Wives, You Have More Power than You Think

Everything you do either builds up or tears down intimacy in your marriage


What would you like to be different in your marriage? Do you wish your husband were more sensitive or romantic? Or that he would help out with house work more often? Every woman has something big or small that frustrates her in marriage. The million dollar question is, “What should you do with your disappointment?”

Some women forge ahead with a husband-improvement project, while others try to cope by lowering their expectations. To be honest, I’ve tried both strategies and they didn’t make any real difference in my marriage. In fact, these approaches killed our intimacy.

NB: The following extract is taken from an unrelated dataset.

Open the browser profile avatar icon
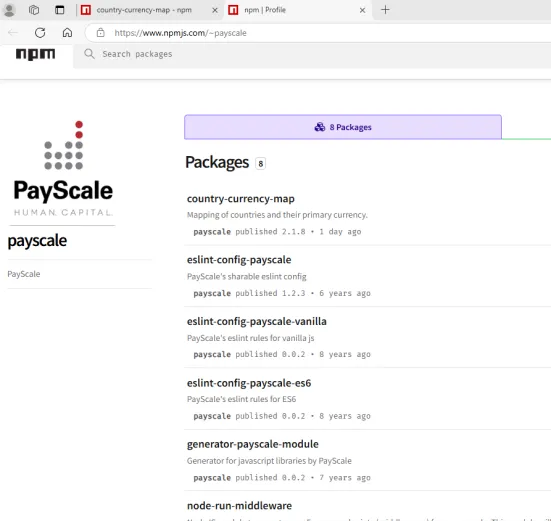The width and height of the screenshot is (551, 522). pos(9,10)
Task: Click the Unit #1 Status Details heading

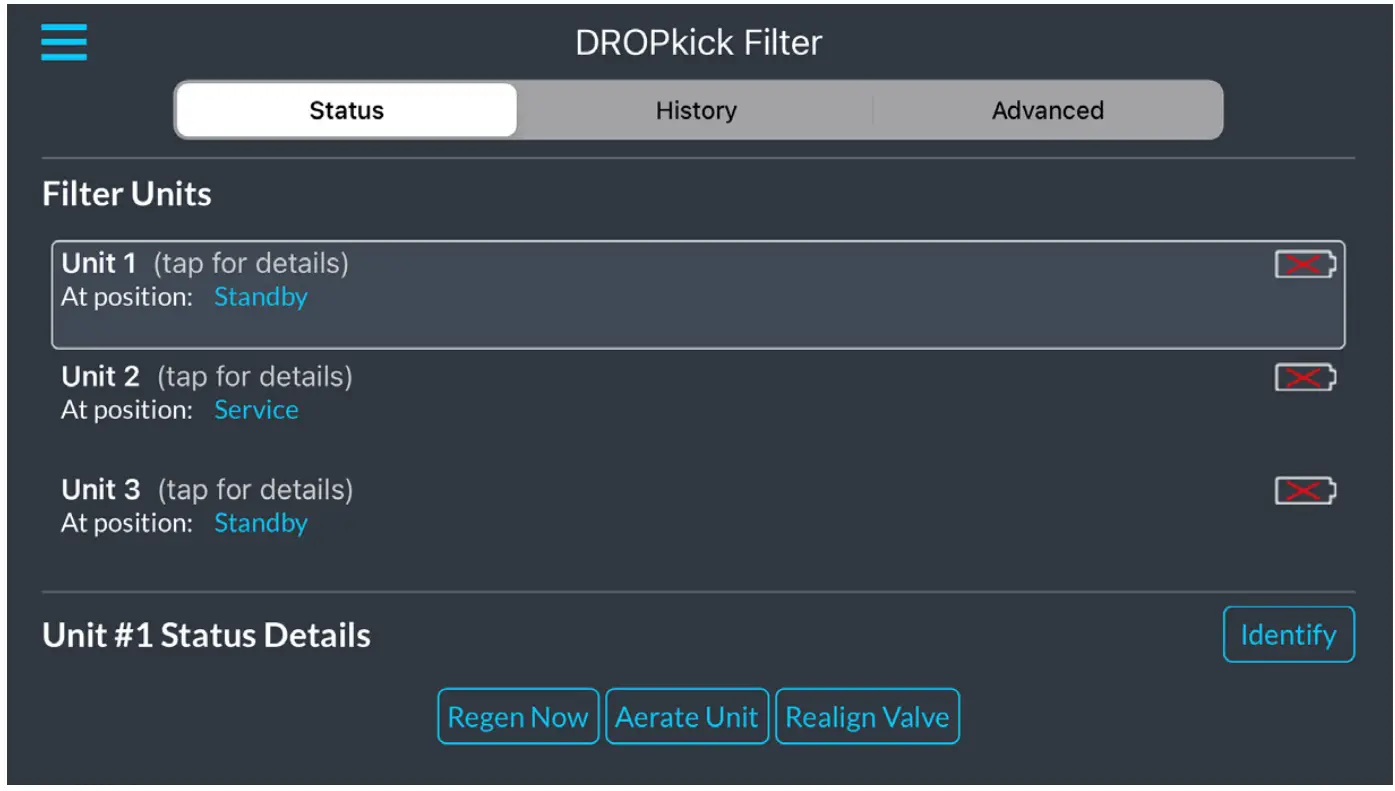Action: click(206, 634)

A woman using her power well can go a long way in creating a marriage that is safe to explore, express, and enjoy God’s gift of sexuality.

Several years ago, I discovered a secret that has helped me move toward intimacy rather than away from it. While I’m not promising a panacea for every marriage, I will say that what I’m about to share with you has made a tremendous difference for many wives, including me: You must understand your power.

One of the greatest gauges of health in a relationship is power: Who has the power? How is it being used? In thriving relationships, power is balanced equally and is used wisely to create an atmosphere of emotional safety. On the other hand, unhealthy relationships are unbalanced in power, or power is used to control or threaten. This isn’t just true in marriage, but in every human relationship and institution, including friendship, work, and government.

The first week of Authentic Intimacy’s Bible study, Passion Pursuit, is all about becoming aware of your power as a wife. Every woman is using her power to either build up or tear down intimacy. However, because most women aren’t conscious of their power, they use it in ways that interfere with intimacy rather than working toward it. Some do this by dominating or manipulating, while others tear down by being silent and passive despite inner conflict.

In my 20 years of marriage, I’ve learned to ask myself a question when my husband and I hit a rough spot: “Am I using my power to build or tear down?”

Proverbs 14:1 says, “A wise woman builds her home, but a foolish woman tears it down with her own hands.” I’ve never met a woman who purposely set out to tear down her marriage, but I’ve met hundreds who have done so unintentionally.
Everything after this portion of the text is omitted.